Politikus PDIP Masinton Pasaribu mengatakan, Istana Negara dijadikan ajang pertemuan ketua umum (Ketum) partai politik (Parpol) sudah biasa.
4 May 2023 10:23
Politikus PDIP Masinton Pasaribu mengatakan, Istana Negara dijadikan ajang pertemuan ketua umum (Ketum) partai politik (Parpol) sudah biasa.
Ia menyebut, pada era Presiden keenam RI Susilo Bambang Yudhoyono (SBY) aktivitas serupa diklaim terjadi.
"Dari jaman era dulu sudah ada di istana. Pak SBY juga melakukan hal yang sama, menurut saya persoalan tempat enggak ada yang masalah," kata Masinton, Rabu (3/5/2023).
Masinton menilai, hal yang salah bila istana dijadikan kantor salah satu partai politik (parpol). Momen-momen kebersamaan dengan para ketum parpol di di istana pada Selasa (2/5/2023) kemarin malam tidak perlu diperdebatkan.
Selain itu, Masinton juga membantah Presiden Joko Widodo (Jokowi) cawe-cawe karena menggelar pertemuan Ketum Parpol tersebut. Ia juga menepis anggapan Kepala Negara ingin menyelamatkan figur tertentu pada kontestasi politik 2024.
"Tidak ada yang ingin ditakutkan dan yang ingin diselamatkan Pak Jokowi adalah kesinambungan pembangunan yang sudah dirintis oleh beliau dan menyiapkan kepemimpinan yang berkesinambungan untuk kita menuju Indonesia Emas 2045. Menurut saya menjadi seorang pemimpin itu dia harus bisa menyiapkan kesinambungan dari program kepemimpinan di masanya," jelas Masinton.
Pada forum yang sama, Ketua Badan Eksekutif Mahasiswa (BEM) Universitas Indonesia (UI) Melki Sedek menilai, Presiden Jokowi idealnya cukup mengawal pelaksanaan Pemilihan Umum (Pemilu) 2024 berlangsung jujur dan adil. Kepala Negara dinilai tak perlu memperlihatkan gimmick politik.
"Bagaimana Presiden mampu memposisikan diri dan tidak mengorbankan perihal independensinya. Jadi yang ideal adalah Pak Jokowi jika ingin soft landing, ya kelar kan lah kepemimpinan beliau dengan betul-betul mengawal Pemilu 2024 agar bisa jujur adil dan demokratis gitu loh," kata Melki.

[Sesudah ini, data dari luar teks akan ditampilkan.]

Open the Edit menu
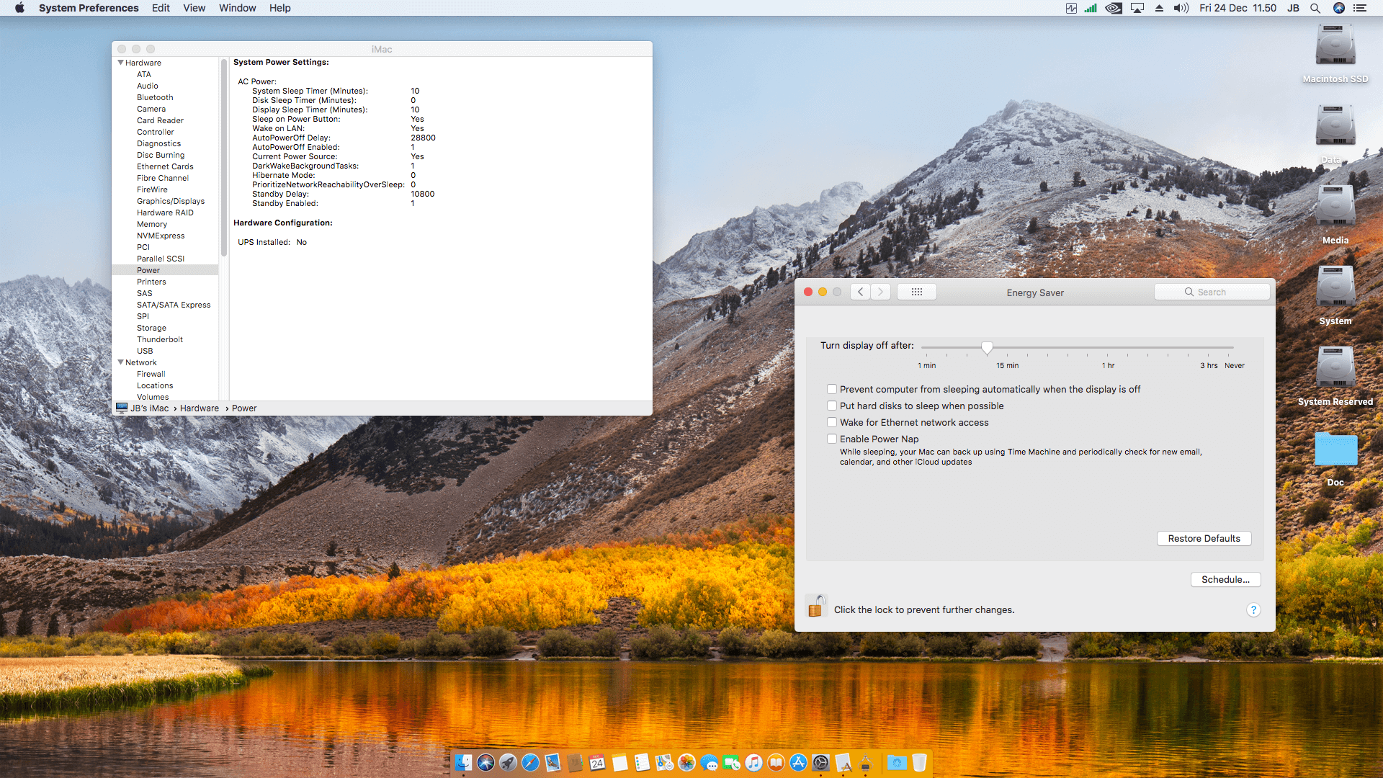This screenshot has height=778, width=1383. click(160, 8)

Melki mengatakan, Indonesia menganut negara demokrasi bukan feodal. Pemimpin dipilih sesuai dengan suara rakyat.
"Kita tidak memilih pemimpin berdasarkan saran pemimpin sebelumnya, apalagi dengan gimmick-gimmick yang menghadirkan kepada publik stigma bahwa ini adalah penerus Presiden sebelumnya gitu, misalnya," ujar Melki.
Melki menuturkan, manuver-manuver politik itu seolah memberikan penilaian ke masyarakat. Ia mencontohkan kondisi tersebut seperti politik simulakra.
Ia juga mengatakan, ketika persepsi dan gimmick itu secara terang-terangan, tidak malu, dan bangga bahkan dipertontonkan kepada publik, maka akan menghadirkan stigma.
"Stigma bahwa penerus sedang dipersiapkan dan jika puas dengan kepemimpinan sebelumnya silakan memilih yang sudah dipersiapkan dan itu yang harus dilawan," kata Melki.